En el vasto mapa del thriller político norteamericano de los años ochenta, No hay salida (No Way Out, 1987), dirigida con sobria precisión por el neozelandés Roger Donaldson, se presenta como una obra que, con el paso del tiempo, ha adquirido una intensidad y una elegancia que acaso fueron menos evidentes en el contexto de su estreno. En su día, fue considerada una competente muestra de intriga con ingredientes clásicos del género —espionaje, erotismo, traición y poder—, pero hoy, lejos de la algarabía de las grandes producciones que entonces la eclipsaron, se erige como una pieza magistral de tensión contenida y estructura narrativa refinada.

La película se mueve entre las sombras del Pentágono, en una Washington nocturna, hermética, fría. Desde su primera secuencia, Donaldson opta por un estilo de dirección en bajo perfil, casi invisible. La cámara está al servicio absoluto de la historia, sin exhibicionismos formales, sin piruetas. En ello radica su fuerza: la sensación de que lo que vemos podría estar ocurriendo realmente en algún rincón del poder estadounidense. Esta invisibilidad del aparato cinematográfico se traduce en una naturalidad escénica donde los actores sostienen el peso dramático con una convicción notable.

Kevin Costner, en uno de los mejores momentos de su carrera, encarna al teniente Tom Farrell con una mezcla de integridad, ambigüedad y carisma que le confiere una dimensión icónica. Es fascinante observar cómo, en un mismo año, da vida también al Elliot Ness de Los intocables, constituyendo en 1987 el vértice de una etapa que lo consolidó como figura estelar. Farrell, con su dualidad moral, su romanticismo herido y su lucidez frente a la traición, es uno de los personajes más complejos que ha interpretado el actor, junto al mencionado Ness y al misterioso Ray Kinsella de Campo de sueños (1989).

A su lado, Sean Young ofrece una interpretación seductora y melancólica, dotando a Susan Atwell de una fragilidad que se vuelve centro emocional del film. No es sólo su belleza —capturada sin vulgaridad en escenas eróticas de una sensualidad elegante y contenida— lo que impacta, sino la manera en que su presencia altera los equilibrios de poder entre los hombres. Gene Hackman, incluso en un rol más secundario, transmite con intensidad la brutalidad contenida de un político que ha hecho del secreto su patria interior. Su personaje, el secretario de Defensa David Brice, es un lobo en traje de seda, tan inquietante como convincente.
El verdadero triunfo de No hay salida reside en su construcción narrativa: un guion que se mueve como una espiral creciente, desplegando capas de información con inteligencia quirúrgica. Lo que comienza como un thriller romántico pronto se convierte en una persecución interna, una cacería en la que el protagonista es, simultáneamente, presa y cazador. El ritmo se va acelerando sin que el espectador lo perciba de inmediato, hasta desembocar en un clímax vertiginoso —montado con una tensión que recuerda a las mejores piezas del cine conspirativo de los setenta—, coronado por un giro final absolutamente magistral. Es uno de esos desenlaces que no solo redimensionan todo lo visto, sino que obligan a reconfigurar el sentido moral de la narración.

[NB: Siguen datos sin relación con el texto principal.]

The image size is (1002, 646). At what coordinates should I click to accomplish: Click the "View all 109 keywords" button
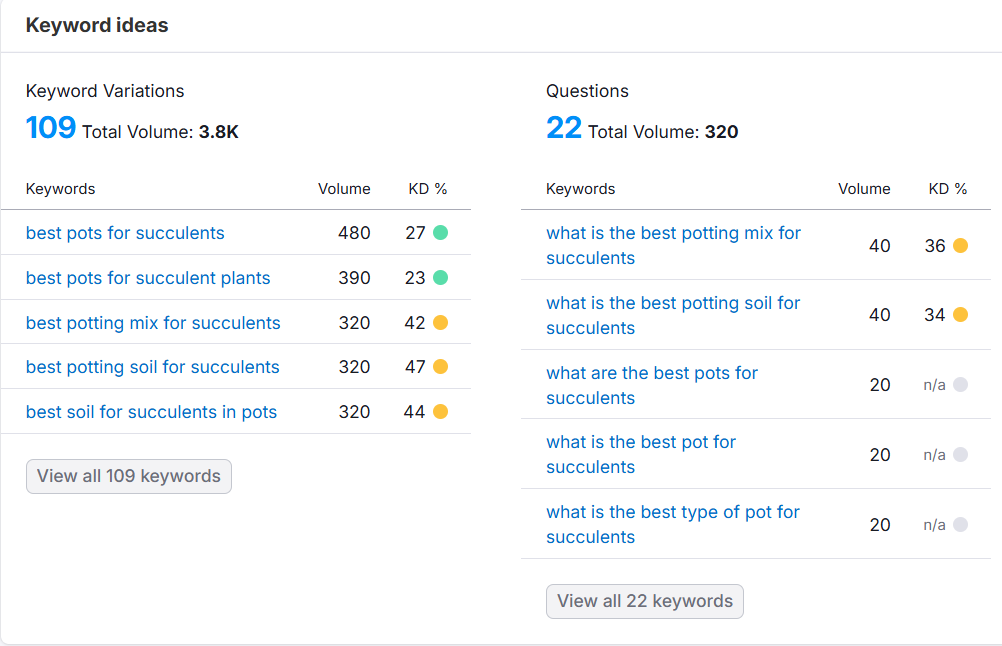pos(128,476)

En su época, No hay salida fue vista como un sólido ejercicio de género, pero quizás no fue celebrada con el fervor que merecía. El tiempo, sin embargo, ha sido su mejor crítico. En la era del streaming, donde las audiencias redescubren y resignifican obras a partir de otras claves, esta película se revela como un ejemplo de contención formal y eficacia dramática. En una actualidad saturada de thrillers ruidosos y pirotécnicos, la propuesta de Donaldson resulta fresca, elegante, incluso vanguardista en su clasicismo. De haberse estrenado hoy, No hay salida sería, sin duda, un fenómeno de culto instantáneo: por su ritmo in crescendo, por su erotismo elegante, por su visión oscura del poder y por su fe inquebrantable en la inteligencia del espectador.
En definitiva, estamos ante un film que demuestra cómo ciertas películas no envejecen, sino que maduran. no hay salida es, en este sentido, una obra que respira con más vigor que nunca, como un susurro que, en medio del estruendo contemporáneo, se impone por la intensidad de su silencio.